[Task statement] Your job is to reproduce all of the data exactly.

[Extracted information]
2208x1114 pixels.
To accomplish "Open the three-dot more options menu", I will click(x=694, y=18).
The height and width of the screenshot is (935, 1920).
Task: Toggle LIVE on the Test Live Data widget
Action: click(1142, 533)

[Solution to the problem]
2208x1114 pixels.
To accomplish "Open the three-dot more options menu", I will click(x=694, y=18).
The height and width of the screenshot is (935, 1920).
Task: Toggle LIVE on the Test Live Data widget
Action: click(1142, 533)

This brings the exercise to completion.